Table 2 and Supplementary Figure S1 show the mean estimates of the genetic effect size association parameter, averaged estimated asymptotic variances, and empirical variances for the LG and Probit methods. Data were generated using the same parameter setup as given in Table 1 and Figures 1–2, except sample sizes. If θ = 0, regardless of the phenotype simulation model, the mean estimates with both the LG and Probit methods were close to 0, but estimates with the Probit method were closer to 0 than those with the LG method (Table 2, Supplementary Figure S1B). If θ ≠ 0, the mean estimates with the LG (Probit) method appeared to be much closer to the true parameter values than those with Probit (LG) if the phenotype was generated from the LG model using LGsimu (Probit model using PRsimu) (Table 2, Supplementary Figure S1B). On average, the parameter estimates by the LG method were 2.11 times greater than those by the Probit method for a small sample size of 500, but decreased to 1.83, 1.80, 1.77, and 1.74 for large sample sizes of 2000, 3000, 5000 and 10000, respectively (Table 2, Supplementary Figure S1A). As expected, with the increase of sample size, the estimates become more robust and closer to their true parameter values regardless of the estimation method (Table 2, Supplementary Figure S1A and S1B). Not surprisingly, more common the SNP and/or larger the sample size, smaller was the bias of its estimate.

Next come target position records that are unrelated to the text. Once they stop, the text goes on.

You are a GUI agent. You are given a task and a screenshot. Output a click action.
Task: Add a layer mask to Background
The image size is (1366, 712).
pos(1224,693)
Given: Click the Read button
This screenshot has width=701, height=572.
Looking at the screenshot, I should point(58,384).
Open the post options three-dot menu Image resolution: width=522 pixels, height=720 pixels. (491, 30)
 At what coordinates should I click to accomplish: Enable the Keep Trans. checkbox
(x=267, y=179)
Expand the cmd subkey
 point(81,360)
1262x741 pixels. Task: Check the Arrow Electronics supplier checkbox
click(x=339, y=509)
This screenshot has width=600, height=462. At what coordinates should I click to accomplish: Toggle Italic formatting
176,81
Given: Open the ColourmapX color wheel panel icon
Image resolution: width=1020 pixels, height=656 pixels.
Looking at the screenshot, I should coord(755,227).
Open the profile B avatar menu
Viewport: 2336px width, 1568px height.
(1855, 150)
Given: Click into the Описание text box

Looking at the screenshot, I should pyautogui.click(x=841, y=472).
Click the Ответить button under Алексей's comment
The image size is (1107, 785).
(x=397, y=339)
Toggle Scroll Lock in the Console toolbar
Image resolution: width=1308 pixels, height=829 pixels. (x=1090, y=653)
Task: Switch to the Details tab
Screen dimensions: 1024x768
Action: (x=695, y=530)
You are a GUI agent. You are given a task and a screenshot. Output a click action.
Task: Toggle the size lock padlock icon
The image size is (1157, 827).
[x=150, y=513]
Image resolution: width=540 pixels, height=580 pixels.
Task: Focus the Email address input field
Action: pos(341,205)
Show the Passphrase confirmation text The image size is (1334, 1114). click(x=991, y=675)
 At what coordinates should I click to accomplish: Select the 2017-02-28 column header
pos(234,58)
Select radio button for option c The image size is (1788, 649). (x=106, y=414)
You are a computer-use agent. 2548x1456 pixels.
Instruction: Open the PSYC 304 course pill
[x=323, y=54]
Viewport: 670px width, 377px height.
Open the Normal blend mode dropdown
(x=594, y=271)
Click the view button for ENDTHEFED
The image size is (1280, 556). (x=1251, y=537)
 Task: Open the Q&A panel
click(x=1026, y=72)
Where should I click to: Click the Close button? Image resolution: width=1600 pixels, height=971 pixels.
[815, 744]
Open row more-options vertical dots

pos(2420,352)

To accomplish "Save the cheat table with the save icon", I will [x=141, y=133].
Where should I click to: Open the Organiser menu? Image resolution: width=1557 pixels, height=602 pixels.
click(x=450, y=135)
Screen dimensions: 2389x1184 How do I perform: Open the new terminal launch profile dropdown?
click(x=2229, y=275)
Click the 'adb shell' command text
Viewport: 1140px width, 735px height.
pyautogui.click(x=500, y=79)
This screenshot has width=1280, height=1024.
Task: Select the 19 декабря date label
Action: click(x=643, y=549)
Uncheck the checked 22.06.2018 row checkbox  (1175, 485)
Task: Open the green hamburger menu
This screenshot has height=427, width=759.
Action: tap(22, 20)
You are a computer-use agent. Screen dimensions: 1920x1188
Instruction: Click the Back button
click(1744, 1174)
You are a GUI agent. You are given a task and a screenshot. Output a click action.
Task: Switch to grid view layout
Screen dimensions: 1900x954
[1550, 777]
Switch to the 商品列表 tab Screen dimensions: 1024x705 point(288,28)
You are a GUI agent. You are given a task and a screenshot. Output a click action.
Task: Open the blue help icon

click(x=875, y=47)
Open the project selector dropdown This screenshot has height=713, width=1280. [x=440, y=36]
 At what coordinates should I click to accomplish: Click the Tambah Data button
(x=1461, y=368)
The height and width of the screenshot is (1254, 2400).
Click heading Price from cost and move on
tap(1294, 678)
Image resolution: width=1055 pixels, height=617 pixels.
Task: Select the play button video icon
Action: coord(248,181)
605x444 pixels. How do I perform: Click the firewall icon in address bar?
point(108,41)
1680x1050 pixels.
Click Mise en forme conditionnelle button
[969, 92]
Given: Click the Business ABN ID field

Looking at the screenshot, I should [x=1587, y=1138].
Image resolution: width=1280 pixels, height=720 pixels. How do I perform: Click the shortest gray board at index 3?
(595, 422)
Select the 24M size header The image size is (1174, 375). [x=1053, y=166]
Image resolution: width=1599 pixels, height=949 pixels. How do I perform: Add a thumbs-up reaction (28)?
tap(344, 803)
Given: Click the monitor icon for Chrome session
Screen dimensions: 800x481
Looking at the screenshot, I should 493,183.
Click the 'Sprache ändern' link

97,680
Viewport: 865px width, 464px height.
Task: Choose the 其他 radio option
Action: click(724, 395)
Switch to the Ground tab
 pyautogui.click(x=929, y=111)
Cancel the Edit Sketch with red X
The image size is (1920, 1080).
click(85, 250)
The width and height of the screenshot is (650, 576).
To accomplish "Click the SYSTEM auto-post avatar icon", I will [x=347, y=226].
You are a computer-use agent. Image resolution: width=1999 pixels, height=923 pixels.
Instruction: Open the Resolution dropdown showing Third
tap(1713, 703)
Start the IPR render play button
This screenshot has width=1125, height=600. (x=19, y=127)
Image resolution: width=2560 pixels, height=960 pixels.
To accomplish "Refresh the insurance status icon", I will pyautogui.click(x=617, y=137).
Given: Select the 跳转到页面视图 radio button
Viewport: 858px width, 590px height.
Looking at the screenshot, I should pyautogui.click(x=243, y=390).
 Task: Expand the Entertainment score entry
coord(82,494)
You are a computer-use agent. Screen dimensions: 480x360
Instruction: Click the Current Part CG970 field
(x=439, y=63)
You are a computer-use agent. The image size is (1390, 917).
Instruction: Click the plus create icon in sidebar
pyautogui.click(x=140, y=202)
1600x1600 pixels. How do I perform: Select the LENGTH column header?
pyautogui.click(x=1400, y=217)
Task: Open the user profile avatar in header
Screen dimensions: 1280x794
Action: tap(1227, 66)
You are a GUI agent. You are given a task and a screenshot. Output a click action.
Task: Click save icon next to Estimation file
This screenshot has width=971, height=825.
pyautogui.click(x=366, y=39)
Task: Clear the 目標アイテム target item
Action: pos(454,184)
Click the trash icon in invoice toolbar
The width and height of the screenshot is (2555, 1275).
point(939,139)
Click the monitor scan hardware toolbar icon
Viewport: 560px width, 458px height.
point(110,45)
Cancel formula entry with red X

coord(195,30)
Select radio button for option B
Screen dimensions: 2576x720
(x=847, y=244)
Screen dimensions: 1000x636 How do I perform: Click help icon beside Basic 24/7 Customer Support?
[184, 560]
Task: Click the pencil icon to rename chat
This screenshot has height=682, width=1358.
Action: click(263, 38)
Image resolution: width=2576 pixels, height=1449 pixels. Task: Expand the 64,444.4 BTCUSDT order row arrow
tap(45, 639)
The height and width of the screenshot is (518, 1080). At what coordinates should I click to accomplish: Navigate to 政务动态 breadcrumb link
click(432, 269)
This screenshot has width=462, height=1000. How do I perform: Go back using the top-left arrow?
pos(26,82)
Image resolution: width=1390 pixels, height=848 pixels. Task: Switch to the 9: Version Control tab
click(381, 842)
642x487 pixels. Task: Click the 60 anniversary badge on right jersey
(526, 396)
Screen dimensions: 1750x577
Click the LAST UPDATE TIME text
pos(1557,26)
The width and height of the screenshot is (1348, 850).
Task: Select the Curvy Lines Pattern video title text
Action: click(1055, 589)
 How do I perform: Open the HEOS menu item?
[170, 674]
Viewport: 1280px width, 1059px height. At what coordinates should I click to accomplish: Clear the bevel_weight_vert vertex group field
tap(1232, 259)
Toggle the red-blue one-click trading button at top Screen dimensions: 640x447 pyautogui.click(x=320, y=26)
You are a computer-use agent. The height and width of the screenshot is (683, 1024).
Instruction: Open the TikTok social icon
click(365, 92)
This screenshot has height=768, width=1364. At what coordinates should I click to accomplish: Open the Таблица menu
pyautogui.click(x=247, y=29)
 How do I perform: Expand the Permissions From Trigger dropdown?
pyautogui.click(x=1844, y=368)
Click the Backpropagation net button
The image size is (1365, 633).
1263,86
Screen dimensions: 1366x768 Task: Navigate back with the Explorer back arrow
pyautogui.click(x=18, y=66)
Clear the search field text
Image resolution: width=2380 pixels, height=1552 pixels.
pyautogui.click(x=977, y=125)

The averaged estimated asymptotic variance for the parameter estimate appeared to be close to its empirical counterpart for both the LG and Probit methods for the common SNP (Table 2 and Supplementary Figure S1C and S1D). Interestingly, for a small sample size, the averaged estimated asymptotic variance for the LG method was much larger than (mean: 26.9, range: 0.7~470.6) its empirical counterpart, especially for rare SNPs (mean: 90, range: 7.6~470.6), but not for the Probit method (mean: 1.2, range: 0.6~2.9), regardless of the phenotype simulation model (Table 2, Supplementary Figure S1C and S1D). The association parameter estimate for the Probit method was 2.66–46.8 fold less variable than that for the LG method. On average, for a SNP with MAF of 0.2, the empirical variance obtained by the LG method was 3.48 (Range: 2.67~38) times than that obtained by the Probit method, which is close to the ratio of the variance of the logistic distribution with scale of 1, i.e., π2/3, to that of the standard normal distribution, i.e., 1. However, this value increased to 4.94 for a small sample size of 500 (Table 2, supplementary Figure S1F). Interestingly, for a SNP with MAF of 0.005, the empirical variance obtained by the LG method was 24.3 (Range: 2.67~195) times than that obtained by the Probit method which is about 7 times larger than that for a SNP with MAF of 0.2. This value increased to 35.1 for a small sample size of 500 (Table 2, supplementary Figure S1F). All these simulation results obviously demonstrate that Probit can give more robust and much less variable parameter estimate than LG, especially dominant for small sample sizes and rare variants, which translate to higher power of Probit than that of LG.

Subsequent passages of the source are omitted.